## DIRECTIONS
Count every line in the following entries that holds the word "computer". Only the number should be given.

*** INFORMATION ***

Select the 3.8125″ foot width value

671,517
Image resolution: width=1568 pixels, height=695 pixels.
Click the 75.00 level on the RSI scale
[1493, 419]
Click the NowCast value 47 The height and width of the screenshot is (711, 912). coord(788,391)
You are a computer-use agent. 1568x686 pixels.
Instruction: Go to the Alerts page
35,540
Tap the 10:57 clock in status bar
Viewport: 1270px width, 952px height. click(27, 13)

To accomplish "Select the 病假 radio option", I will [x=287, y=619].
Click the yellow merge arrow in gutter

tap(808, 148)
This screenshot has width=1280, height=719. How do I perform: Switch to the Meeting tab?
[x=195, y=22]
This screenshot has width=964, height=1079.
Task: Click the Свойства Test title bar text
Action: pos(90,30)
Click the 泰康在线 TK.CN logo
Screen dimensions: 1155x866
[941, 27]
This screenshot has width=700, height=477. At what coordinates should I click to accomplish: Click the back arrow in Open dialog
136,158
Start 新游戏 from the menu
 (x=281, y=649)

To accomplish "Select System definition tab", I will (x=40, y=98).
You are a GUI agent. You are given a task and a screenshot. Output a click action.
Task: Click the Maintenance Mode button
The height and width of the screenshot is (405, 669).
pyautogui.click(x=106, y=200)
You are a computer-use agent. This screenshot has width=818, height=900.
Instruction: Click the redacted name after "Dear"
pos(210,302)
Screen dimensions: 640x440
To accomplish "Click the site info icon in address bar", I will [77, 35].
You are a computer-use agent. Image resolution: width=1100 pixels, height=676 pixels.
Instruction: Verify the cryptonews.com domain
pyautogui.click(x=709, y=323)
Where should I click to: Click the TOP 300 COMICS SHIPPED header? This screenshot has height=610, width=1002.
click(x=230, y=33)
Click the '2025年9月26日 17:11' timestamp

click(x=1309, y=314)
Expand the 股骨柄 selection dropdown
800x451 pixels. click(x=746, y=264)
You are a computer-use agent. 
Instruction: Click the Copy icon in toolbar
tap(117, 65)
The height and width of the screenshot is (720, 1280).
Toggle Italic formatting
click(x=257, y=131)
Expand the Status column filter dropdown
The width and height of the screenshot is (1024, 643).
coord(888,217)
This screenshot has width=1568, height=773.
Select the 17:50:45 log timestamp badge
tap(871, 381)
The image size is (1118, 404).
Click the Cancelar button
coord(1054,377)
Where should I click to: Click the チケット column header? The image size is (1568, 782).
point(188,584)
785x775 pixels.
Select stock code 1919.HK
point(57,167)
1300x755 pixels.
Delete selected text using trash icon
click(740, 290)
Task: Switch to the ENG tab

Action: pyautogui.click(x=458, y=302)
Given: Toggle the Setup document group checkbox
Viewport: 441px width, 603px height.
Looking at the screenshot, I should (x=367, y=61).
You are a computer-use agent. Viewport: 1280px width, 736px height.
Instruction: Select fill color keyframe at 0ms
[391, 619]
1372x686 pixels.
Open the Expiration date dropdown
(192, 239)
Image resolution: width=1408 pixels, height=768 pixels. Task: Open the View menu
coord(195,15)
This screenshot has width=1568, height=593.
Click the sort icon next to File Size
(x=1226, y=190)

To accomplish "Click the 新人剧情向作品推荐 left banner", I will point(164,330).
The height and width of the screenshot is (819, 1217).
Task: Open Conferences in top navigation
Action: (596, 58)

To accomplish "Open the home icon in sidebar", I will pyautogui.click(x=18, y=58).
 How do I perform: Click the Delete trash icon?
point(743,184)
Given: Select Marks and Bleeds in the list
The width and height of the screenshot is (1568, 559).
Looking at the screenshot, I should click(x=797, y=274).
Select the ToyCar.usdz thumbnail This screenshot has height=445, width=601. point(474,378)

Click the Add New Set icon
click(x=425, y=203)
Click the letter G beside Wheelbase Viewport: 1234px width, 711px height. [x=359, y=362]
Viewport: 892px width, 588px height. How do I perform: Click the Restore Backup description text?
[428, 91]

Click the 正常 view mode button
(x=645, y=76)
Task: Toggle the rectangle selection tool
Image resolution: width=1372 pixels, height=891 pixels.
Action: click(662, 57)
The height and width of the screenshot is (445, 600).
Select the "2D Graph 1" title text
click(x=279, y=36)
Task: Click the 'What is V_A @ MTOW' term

***

## TASK SOLUTION
5